December Holiday Low

Wednesday was a bad day.

Not the kind of bad day where you get a flat, your dog pooped on the rug, the sink clogged and your hair didn’t fall how you wanted. Wednesday was a bad emotional day, where my insides were overflowing and my heart felt like it was going to explode and it felt like a fog machine was released into my skull and nothing felt right. I felt empty and full at the same time. I felt heavy and also like I was just gliding about my morning. It was my day off, and my house was a mess, and I felt helpless.

I woke up missing my mom. Yes, five years later and I still missed her as much on Wednesday as I did on the day she died and it took me quite some time to accept and admit that it’s okay to miss someone for that long. Almost everyday, I am fine. Almost everyday I think of her and smile and reminisce for a moment about a time we shared or her perfume or I remember her glasses or her discipline or that one fight we had…and even the fight makes me smile. But Wednesday – Wednesday I wanted to hug her. I wanted a conversation. I longed to smell her cigarettes (which for me is a stretch, because I *hate* cigarettes). And for all of that, I felt the way I did. I had no desire to get out of bed, but I did. I did for my dog. My gripes wouldn’t feed or walk him, and he is a responsibility I learned to cherish. I knew I had laundry, so I brought it to the living room. I did not shower. I did not wash my face. I did not put on pants (and it’s my house so why should I have to, right?).

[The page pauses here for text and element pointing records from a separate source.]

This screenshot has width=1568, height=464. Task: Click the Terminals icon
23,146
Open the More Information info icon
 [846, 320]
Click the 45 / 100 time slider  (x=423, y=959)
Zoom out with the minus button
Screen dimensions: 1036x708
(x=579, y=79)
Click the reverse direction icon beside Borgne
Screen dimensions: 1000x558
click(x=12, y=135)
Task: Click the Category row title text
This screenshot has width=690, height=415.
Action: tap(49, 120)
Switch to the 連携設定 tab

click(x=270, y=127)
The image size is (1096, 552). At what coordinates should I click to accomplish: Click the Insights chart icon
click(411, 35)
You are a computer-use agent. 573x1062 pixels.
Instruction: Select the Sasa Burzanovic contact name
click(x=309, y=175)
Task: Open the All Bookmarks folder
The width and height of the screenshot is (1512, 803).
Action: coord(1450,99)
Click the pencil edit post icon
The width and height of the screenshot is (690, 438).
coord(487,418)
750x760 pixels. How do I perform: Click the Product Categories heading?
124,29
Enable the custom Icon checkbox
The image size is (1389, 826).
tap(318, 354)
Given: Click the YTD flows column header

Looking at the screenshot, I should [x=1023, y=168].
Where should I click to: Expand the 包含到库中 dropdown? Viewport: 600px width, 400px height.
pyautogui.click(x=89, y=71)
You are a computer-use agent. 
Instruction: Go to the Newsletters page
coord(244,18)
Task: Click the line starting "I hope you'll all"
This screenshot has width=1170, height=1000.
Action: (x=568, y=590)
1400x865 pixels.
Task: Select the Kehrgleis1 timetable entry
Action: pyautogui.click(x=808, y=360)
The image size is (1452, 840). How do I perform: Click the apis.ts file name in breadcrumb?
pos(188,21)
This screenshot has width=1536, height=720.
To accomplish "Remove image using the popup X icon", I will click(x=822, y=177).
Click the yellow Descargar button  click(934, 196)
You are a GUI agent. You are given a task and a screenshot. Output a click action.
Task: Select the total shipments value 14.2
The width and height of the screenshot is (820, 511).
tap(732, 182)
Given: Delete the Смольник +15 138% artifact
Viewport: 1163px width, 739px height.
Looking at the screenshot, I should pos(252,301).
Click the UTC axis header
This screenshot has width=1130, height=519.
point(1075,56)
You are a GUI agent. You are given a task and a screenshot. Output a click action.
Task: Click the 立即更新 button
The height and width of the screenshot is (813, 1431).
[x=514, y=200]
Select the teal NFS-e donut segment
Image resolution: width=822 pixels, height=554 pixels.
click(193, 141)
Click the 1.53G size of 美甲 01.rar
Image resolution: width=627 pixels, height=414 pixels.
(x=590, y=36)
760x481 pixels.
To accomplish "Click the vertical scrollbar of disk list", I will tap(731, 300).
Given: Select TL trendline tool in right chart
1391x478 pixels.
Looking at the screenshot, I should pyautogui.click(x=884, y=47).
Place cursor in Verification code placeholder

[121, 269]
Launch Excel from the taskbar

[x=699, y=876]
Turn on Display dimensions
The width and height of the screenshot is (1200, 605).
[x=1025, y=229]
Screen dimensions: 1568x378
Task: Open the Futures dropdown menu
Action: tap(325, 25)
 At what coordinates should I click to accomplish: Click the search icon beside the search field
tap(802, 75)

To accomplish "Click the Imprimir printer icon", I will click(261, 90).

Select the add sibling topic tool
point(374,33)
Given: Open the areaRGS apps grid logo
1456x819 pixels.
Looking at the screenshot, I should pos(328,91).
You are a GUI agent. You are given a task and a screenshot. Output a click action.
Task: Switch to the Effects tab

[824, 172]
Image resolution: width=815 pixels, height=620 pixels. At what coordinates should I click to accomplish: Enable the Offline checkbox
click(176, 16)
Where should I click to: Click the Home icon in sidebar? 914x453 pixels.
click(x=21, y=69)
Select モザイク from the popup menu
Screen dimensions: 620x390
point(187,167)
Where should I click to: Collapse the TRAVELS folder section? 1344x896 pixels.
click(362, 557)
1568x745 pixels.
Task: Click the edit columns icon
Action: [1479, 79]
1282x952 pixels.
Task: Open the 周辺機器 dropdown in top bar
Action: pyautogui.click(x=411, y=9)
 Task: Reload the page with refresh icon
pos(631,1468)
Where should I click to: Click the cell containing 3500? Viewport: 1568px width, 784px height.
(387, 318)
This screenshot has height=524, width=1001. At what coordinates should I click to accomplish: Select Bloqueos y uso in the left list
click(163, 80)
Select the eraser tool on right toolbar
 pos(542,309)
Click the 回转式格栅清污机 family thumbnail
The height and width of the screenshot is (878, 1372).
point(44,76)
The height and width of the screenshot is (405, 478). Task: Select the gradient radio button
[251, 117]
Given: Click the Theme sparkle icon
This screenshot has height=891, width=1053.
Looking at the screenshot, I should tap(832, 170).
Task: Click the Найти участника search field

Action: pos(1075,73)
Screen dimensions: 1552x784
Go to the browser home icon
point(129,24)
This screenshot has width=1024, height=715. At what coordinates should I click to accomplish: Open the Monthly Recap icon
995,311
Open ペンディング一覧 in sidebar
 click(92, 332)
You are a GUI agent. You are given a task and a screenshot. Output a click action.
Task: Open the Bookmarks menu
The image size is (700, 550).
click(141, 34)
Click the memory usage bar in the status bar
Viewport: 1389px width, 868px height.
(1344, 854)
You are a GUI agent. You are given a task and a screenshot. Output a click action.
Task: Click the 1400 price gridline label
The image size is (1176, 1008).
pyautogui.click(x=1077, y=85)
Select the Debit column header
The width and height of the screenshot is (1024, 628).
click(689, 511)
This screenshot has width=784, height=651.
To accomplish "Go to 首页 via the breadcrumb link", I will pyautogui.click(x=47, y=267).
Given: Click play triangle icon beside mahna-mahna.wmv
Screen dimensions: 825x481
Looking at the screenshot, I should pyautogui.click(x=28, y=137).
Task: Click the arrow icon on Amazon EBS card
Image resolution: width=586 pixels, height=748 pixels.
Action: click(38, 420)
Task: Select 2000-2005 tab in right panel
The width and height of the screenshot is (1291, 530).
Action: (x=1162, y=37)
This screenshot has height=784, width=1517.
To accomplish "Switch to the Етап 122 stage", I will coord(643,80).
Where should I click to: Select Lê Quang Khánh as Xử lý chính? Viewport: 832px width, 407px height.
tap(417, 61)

Gilmore Girls was on Netflix so I prepared to binge watch it and as I became absorbed in the world of a mother-daughter relationship, I grew more heavy, more tired, more sad. But not a “sorry for myself sad.” This type of sad is preceded by a feeling of grief, a knowledge that whatever is making you sad you will never get back. I went to the kitchen and grabbed a bottle of Jameson. There were maybe, at best, three or four good swigs left in it from my birthday party, so I cracked it open and finished off the bottle in between text messages, laundry, television, and tears. I cried. A lot. I couldn’t remember the last time I cried. I talked to my best friend on the phone who told me to be strong and I believed all of her kind words and continued about my laundry and my tears, accompanied by a strong buzz.

The buzz was gone by 7 pm. I was still mostly mentally gone at that time. I did, however, feel relief. I  felt like I opened up a cap that was screwed on too tight, like the steam was let out of a boiling pot and it was finally taken off the fire, and I didn’t feel bad for drinking whiskey at three in the afternoon over the holidays or for crying over my mom. I am human.